American actress and model

Annemarie Margot Elfreda "Sunny" Harnett (1924 - May 1987) was an American model, actress, and casting director. She can be found in fashion magazines throughout the 1950s, including frequently on the cover of Vogue, and was often a model of choice by photographer Edgar de Evia. Harper's Bazaar ranks her as one of the 26 greatest models of all time.

After becoming an assistant to Eileen Ford of Ford Models, she soon quit modeling. Harnett allegedly turned down the chance to represent Naomi Sims, who eventually became the first African-American supermodel, because Ford had "too many" black models already.

At some point, Harnett gained weight and underwent a mastectomy. Due to health concerns, she was later placed in a home for long-term care. According to fellow 1950s Ford model Betsy Pickering, Gerard W. ″Jerry″ Ford, founder of Ford Models, hospitalized Harnett for mental illness. Harnett died from injuries sustained in a fire at the home in May 1987 when she was 63.

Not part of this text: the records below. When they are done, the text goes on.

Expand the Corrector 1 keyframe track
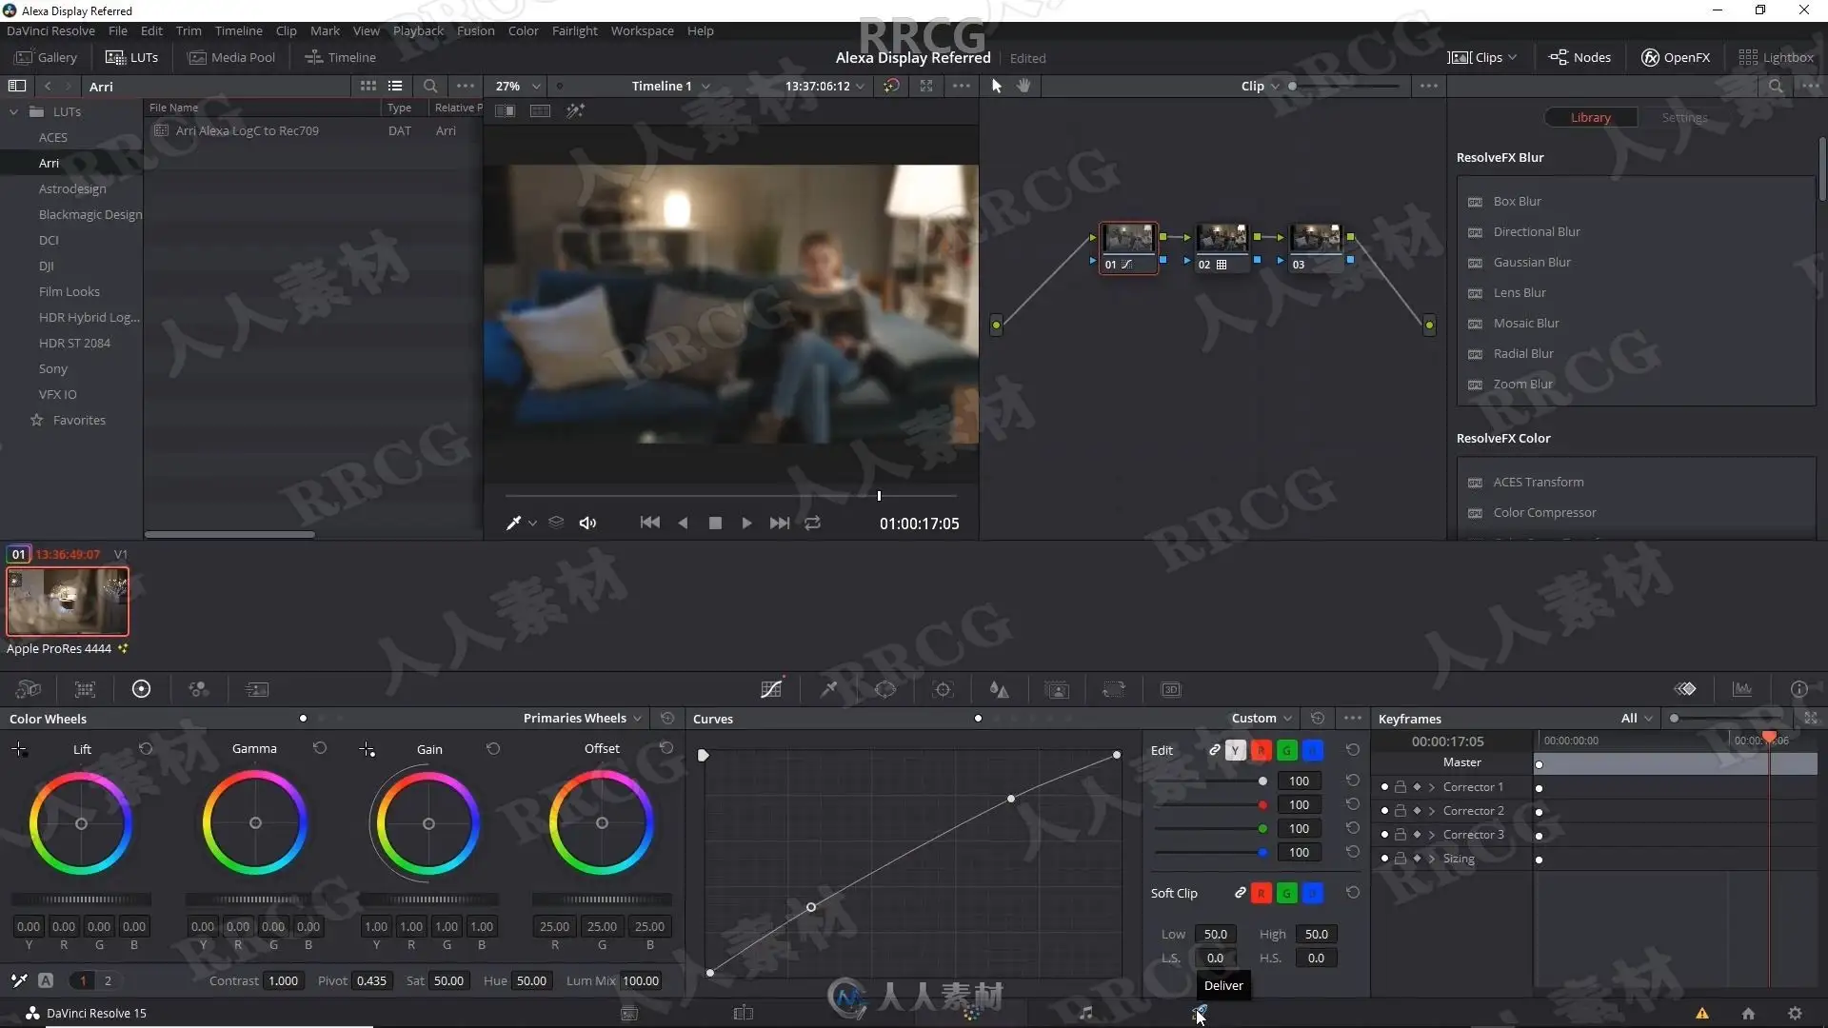 click(1431, 787)
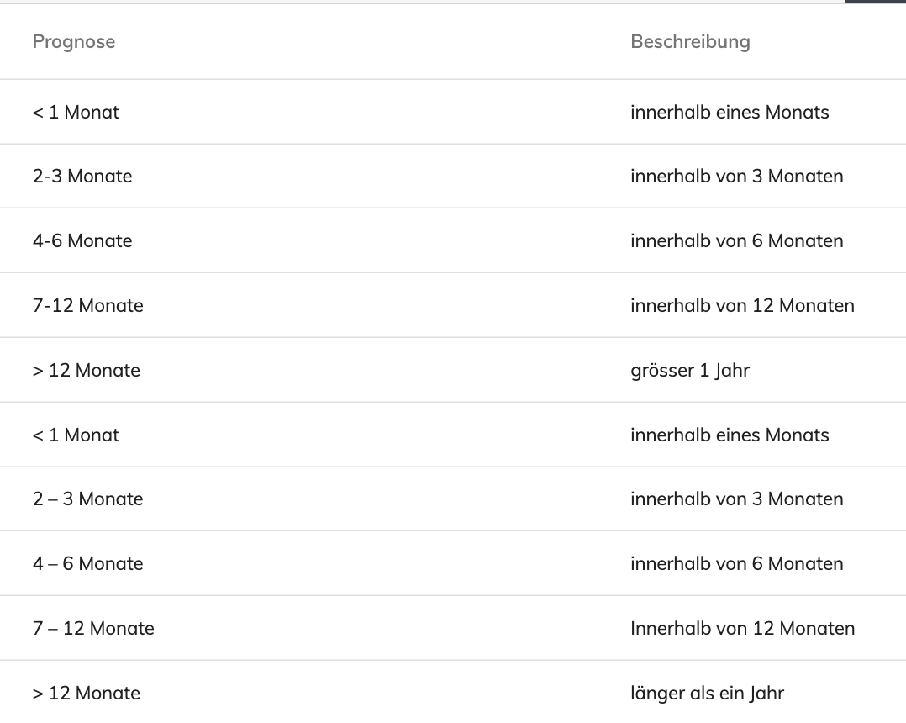Select '< 1 Monat' in row below 'grösser 1 Jahr'
This screenshot has height=723, width=906.
[76, 435]
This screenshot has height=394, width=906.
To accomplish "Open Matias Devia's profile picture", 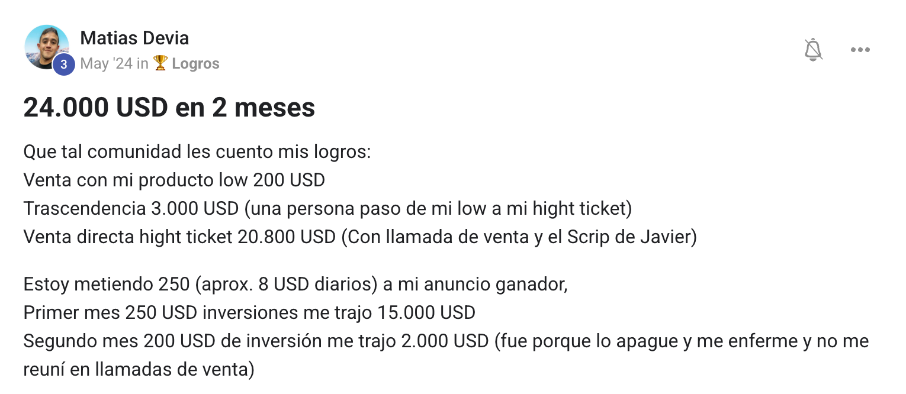I will pos(47,47).
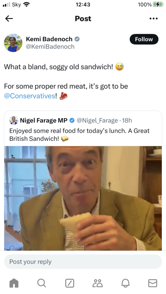
Task: Tap the Post your reply field
Action: pos(83,262)
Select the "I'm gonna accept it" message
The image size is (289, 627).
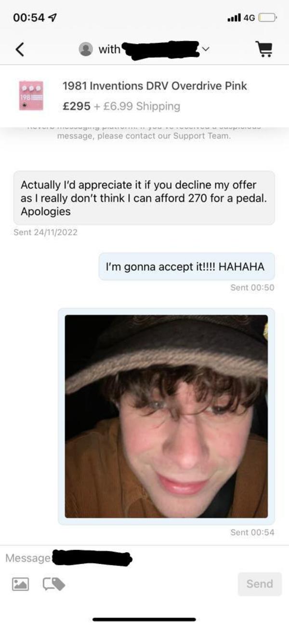[187, 266]
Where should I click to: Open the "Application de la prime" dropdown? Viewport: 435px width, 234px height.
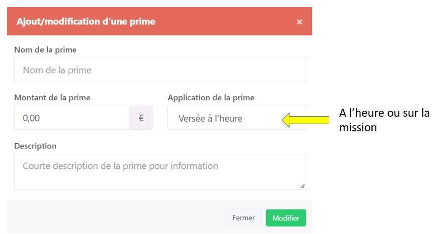pyautogui.click(x=237, y=118)
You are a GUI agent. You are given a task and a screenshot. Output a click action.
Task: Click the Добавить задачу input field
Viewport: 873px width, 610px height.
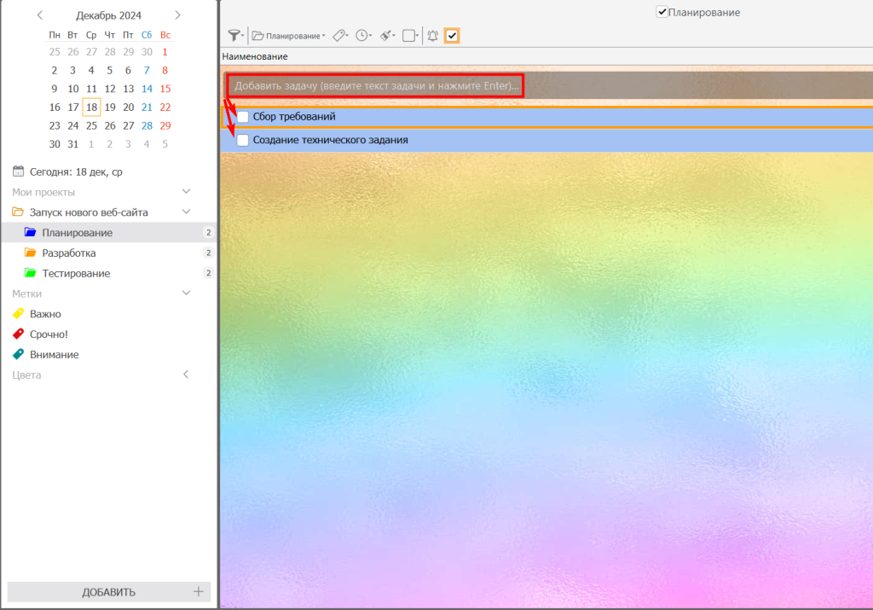[x=375, y=85]
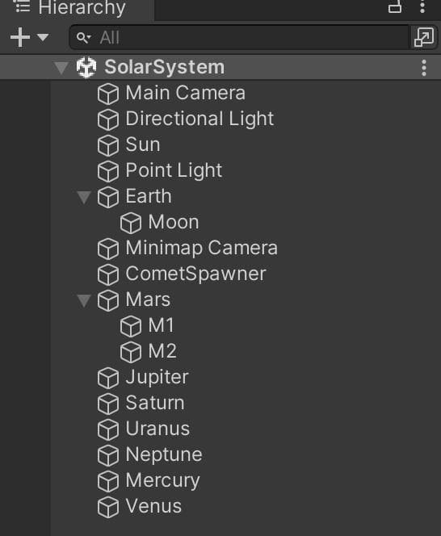Click the cube icon beside Jupiter
The width and height of the screenshot is (441, 536).
tap(108, 378)
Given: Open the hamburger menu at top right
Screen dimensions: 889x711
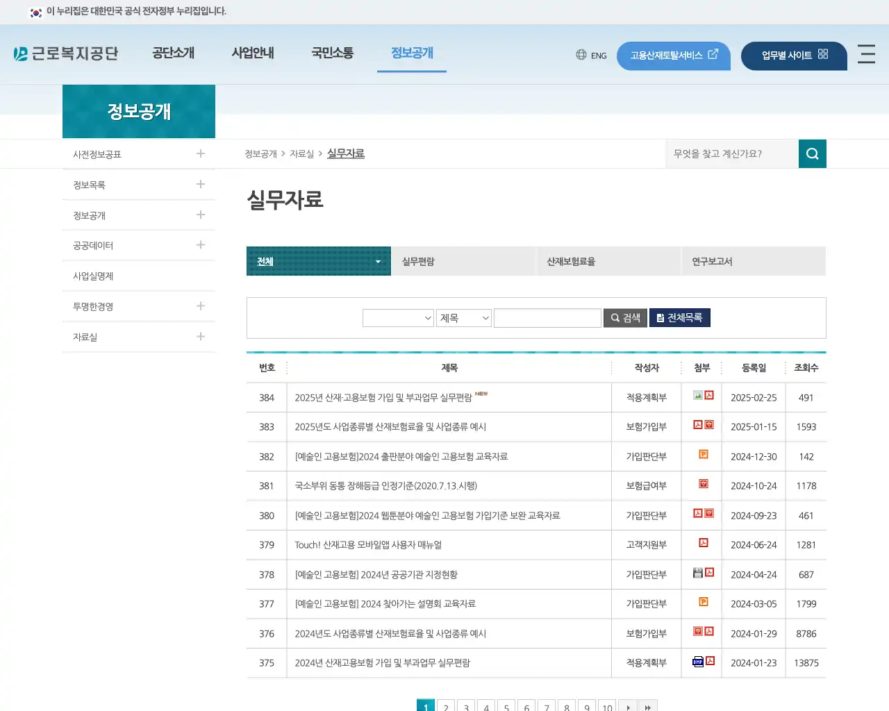Looking at the screenshot, I should coord(866,56).
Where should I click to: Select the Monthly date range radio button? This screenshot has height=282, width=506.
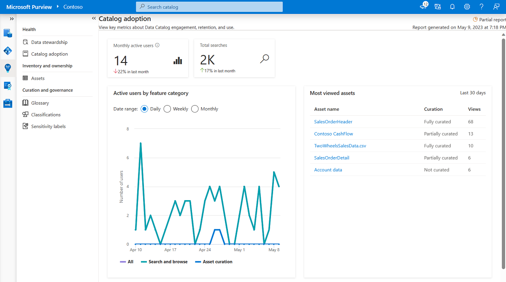coord(195,109)
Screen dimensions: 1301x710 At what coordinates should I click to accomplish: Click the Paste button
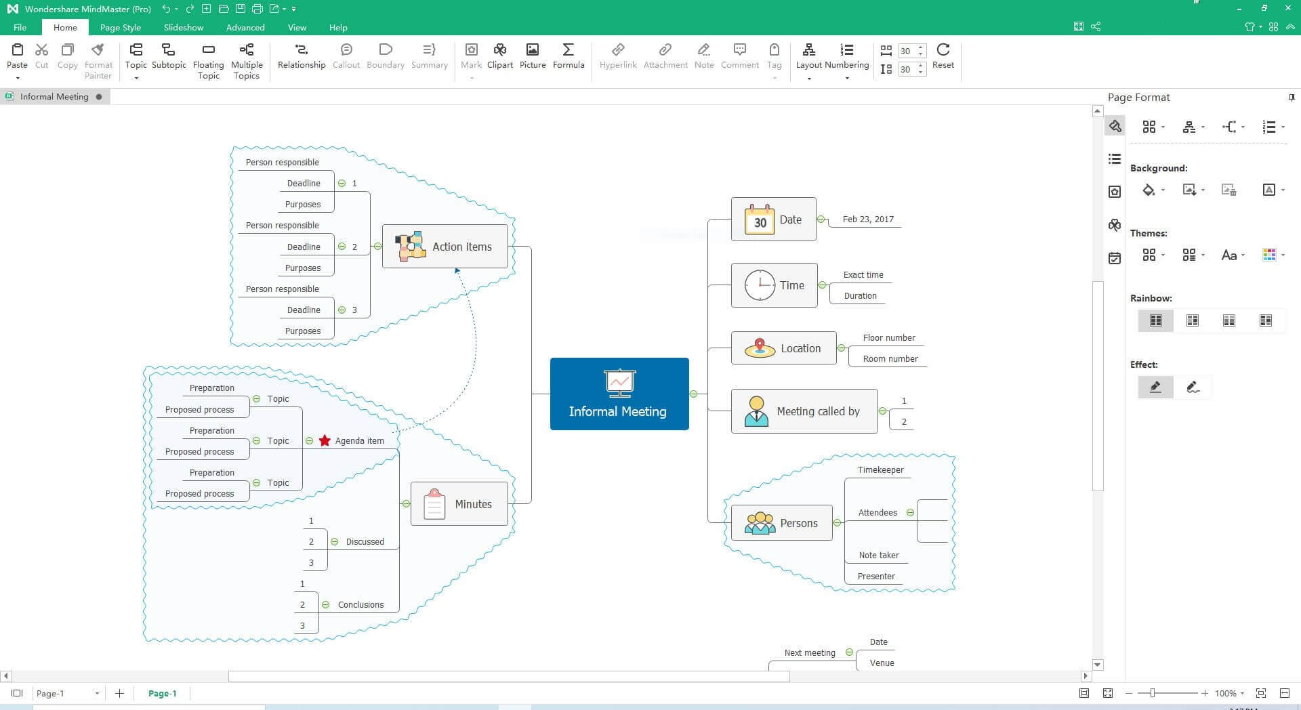tap(17, 56)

She was also an actress and appeared in the film Funny Face (1957). An ash blonde, she was a favorite model of photographer Richard Avedon, who served as a thinly veiled model for Fred Astaire′s character of Dick Avery in Funny Face. Avedon snapped one of the most famous photos of Harnett, in which, clad in an evening gown by Grès, she peers at a roulette wheel in a casino in Le Touquet, France. That iconic August 1954 photograph fetched $35,000 when Christie's auctioned it in October 2012.